If you could take a pill to run faster or jump higher, would you? How about a drug to keep you sharp when you're up all night? Or a treatment to make you feel happier or deal with a bad memory? Of course, we have all that now, but steroids. blood doping, amphetamines, cocaine, whiskey and anti-depressants are illegal, expensive or tightly controlled, mostly because of nasty side effects like fatal addiction.
University of Pennsylvania neuroscientist Anjan Chatterjee (at right) wrote a paper last year for Neurology titled Cosmetic neurology: The controversy over enhancing movement, mentation, and mood. [PDF]
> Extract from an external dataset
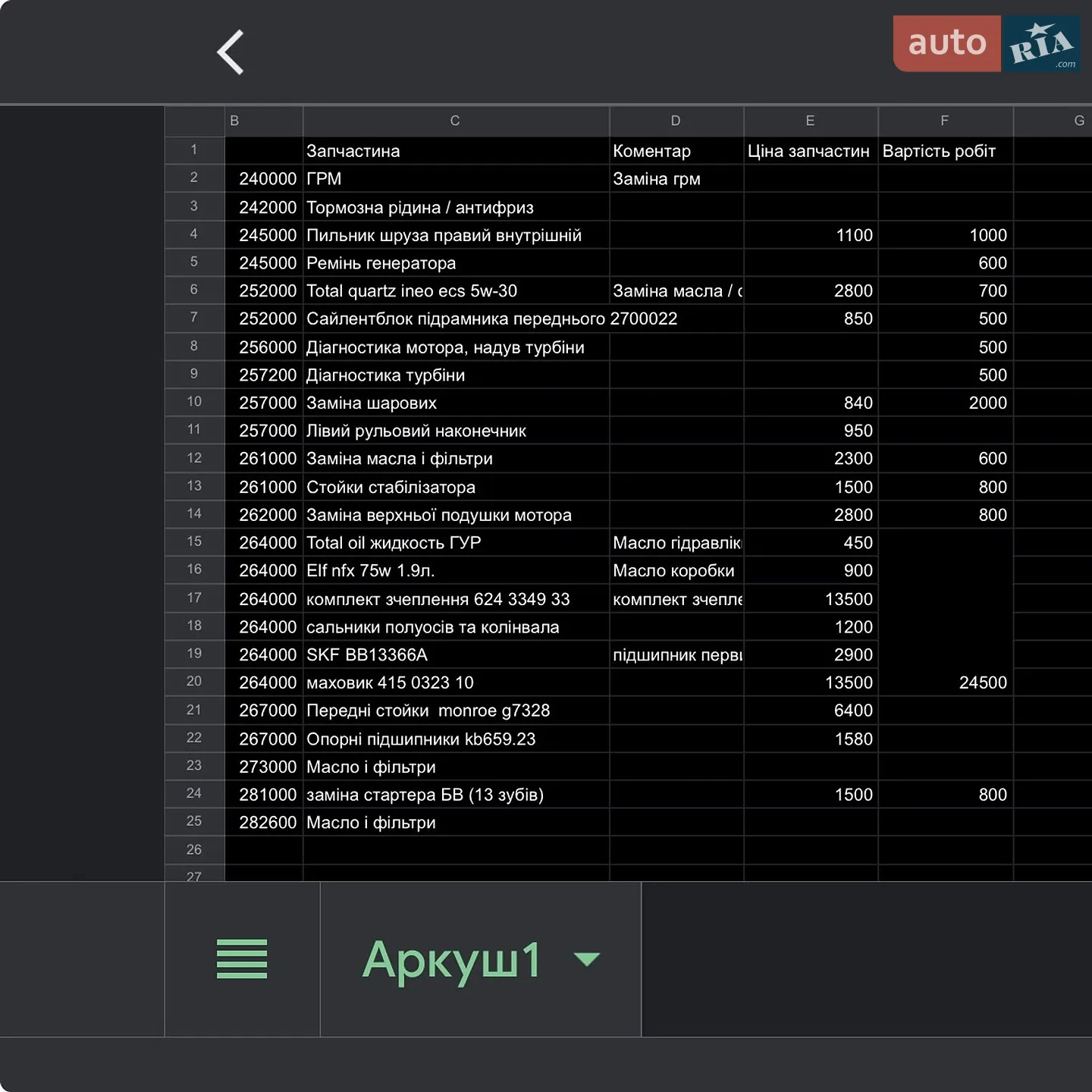Select column C header
Image resolution: width=1092 pixels, height=1092 pixels.
point(456,121)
Chatterjee describes how medicines created to cure neurological disease might someday be applied to neurological enhancements. "Are better brains better?" he asks, and discusses the possibilities for medically improving things like movement, memory, attention and mood. "Would you give your child a medication with minimal side effects half an hour before piano lessons if it meant that they learned to play more expertly? ... Would you take a medicine that selectively dampened memories that are deeply disturbing? Slightly disturbing?"
And if we could, does that mean we should? (Doesn't it really mean we will?) The Chatterjee paper contains an excellent discussion of inevitability, ethics, justice and the role of the physician as cognitive science, but it seems to me that "elective neurology" might be a more accurate term.